As ocorrências de agressões contra idosos aumentaram significativamente em 2023, com quase 50 mil casos a mais em comparação com o ano anterior. De 2020 a 2023, as denúncias notificadas somaram 408.395 casos, distribuídos em 21,6% em 2020, 19,8% em 2021, 23,5% em 2022 e 35,1% em 2023. Esses dados são parte da pesquisa “Denúncias de Violência ao Idoso no Período de 2020 a 2023 na Perspectiva Bioética”, publicada pelas professoras Alessandra Camacho, da Universidade Federal Fluminense (UFF), e Célia Caldas, da Universidade do Estado do Rio de Janeiro (UERJ).
Aumento Inesperado
A professora Alessandra Camacho ficou surpresa com o aumento dos casos em 2023, especialmente após a coleta de dados no final de março. “Em 2022, tivemos 95 mil denúncias, o que já era superior aos dados de 2021, e em 2023, mais de 143 mil denúncias”, disse Alessandra. Inicialmente, a pesquisa pretendia verificar os registros durante a pandemia de COVID-19, mas os números continuaram a crescer significativamente após esse período.
Perfil dos idosos e regiões mais afetadas
A pesquisa analisou variáveis como faixa etária, região do país, raça, cor, sexo, grau de instrução, e a relação entre suspeito e vítima. As informações foram extraídas do Painel de Dados da Ouvidoria Nacional de Direitos Humanos do Ministério dos Direitos Humanos e Cidadania, incluindo casos suspeitos ou confirmados de violência contra pessoas com 60 anos ou mais.
A Região Sudeste liderou em número de casos, com 53% das ocorrências entre 2020 e 2023, seguida pela Região Nordeste, com 19,9%. Alessandra Camacho destacou que a maior concentração de idosos no Sudeste contribui para esses números, conforme já apontado pelo IBGE.
Vulnerabilidade e gênero
Idosos com 80 anos ou mais são os mais vulneráveis, representando o maior percentual de denúncias (34%) em 2023. “É importante destacar o risco de violência para pessoas de 80 anos ou mais, que são as mais vulneráveis em termos de problemas físicos”, explicou Alessandra, sugerindo a necessidade de uma rede de suporte para essa faixa etária.

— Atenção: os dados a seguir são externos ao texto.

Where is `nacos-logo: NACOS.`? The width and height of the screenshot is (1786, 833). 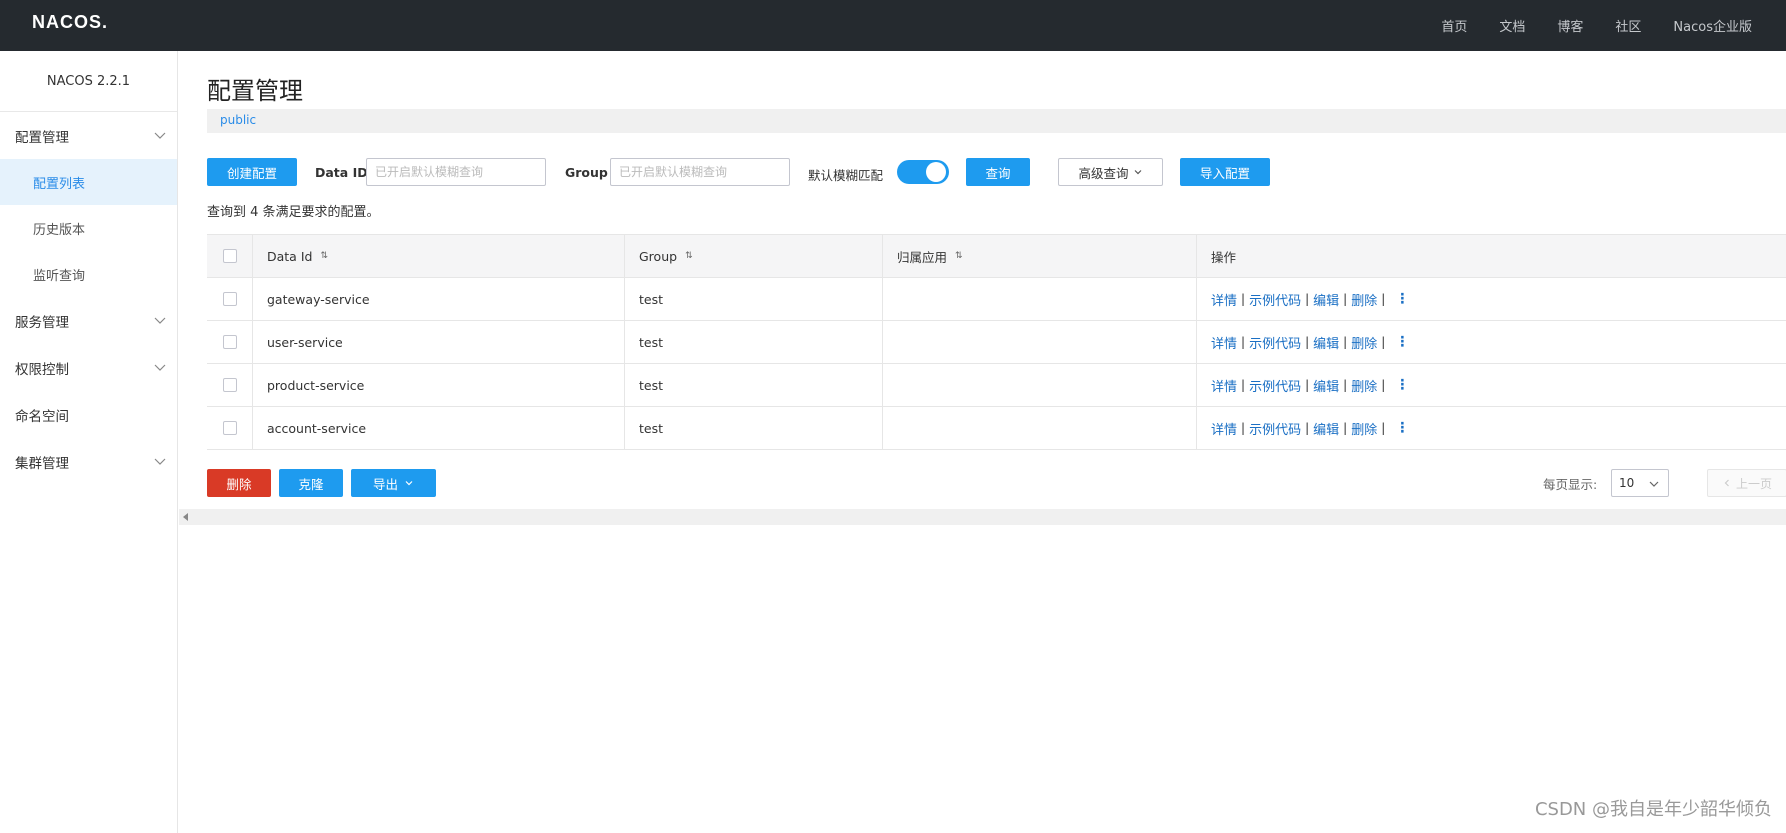 nacos-logo: NACOS. is located at coordinates (77, 22).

As mulheres idosas são particularmente suscetíveis à violência, correspondendo a mais de 67% das denúncias de 2020 a 2023. Esse percentual atingiu quase 70% em 2022. Alessandra Camacho relaciona essa vulnerabilidade à desigualdade de gênero, que se intensifica com o envelhecimento.
Raça e cor
A população branca foi a mais afetada pela violência, seguida pelos pardos, cujas ocorrências também aumentaram durante o período analisado. Alessandra observou que, em alguns casos, a identificação de raça ou cor da vítima pode ser imprecisa, dependendo de quem faz a denúncia. Dados não declarados ainda representam uma lacuna significativa na compreensão completa do problema.
Relação entre suspeitos e vítimas
Os filhos são os principais suspeitos em casos de violência contra idosos, representando 47,78% dos casos em 2020, 47,07% em 2021, 50,25% em 2022 e 56,29% em 2023. A maioria das violações ocorreu na residência onde a vítima e o suspeito vivem, ou na casa da própria vítima.
Medidas e políticas públicas
Alessandra Camacho enfatizou a importância da continuidade na análise anual das informações sobre violência contra idosos e na ampliação da divulgação dos dados do Painel de Dados da Ouvidoria Nacional de Direitos Humanos. Políticas de acolhimento e capacitação de profissionais são essenciais para o suporte adequado às vítimas.
A pesquisa também resultou em uma cartilha informativa e educativa sobre violência contra idosos, lançada em parceria com a Faculdade de Enfermagem da UERJ e a Escola de Enfermagem Aurora de Afonso Costa da UFF. A cartilha está disponível online e oferece informações sobre a legislação brasileira, dados relevantes e tipos de violência praticados contra idosos.
A Organização Mundial da Saúde (OMS) definiu junho como o mês da conscientização da violência contra a pessoa idosa, destacando a importância da visibilidade e das medidas preventivas.
Os dados revelam um cenário alarmante de violência crescente contra idosos no Brasil, destacando a necessidade urgente de políticas públicas eficazes e maior conscientização social. A coragem crescente das pessoas em denunciar esses casos é um passo positivo, mas ainda há muito a ser feito para proteger essa população vulnerável.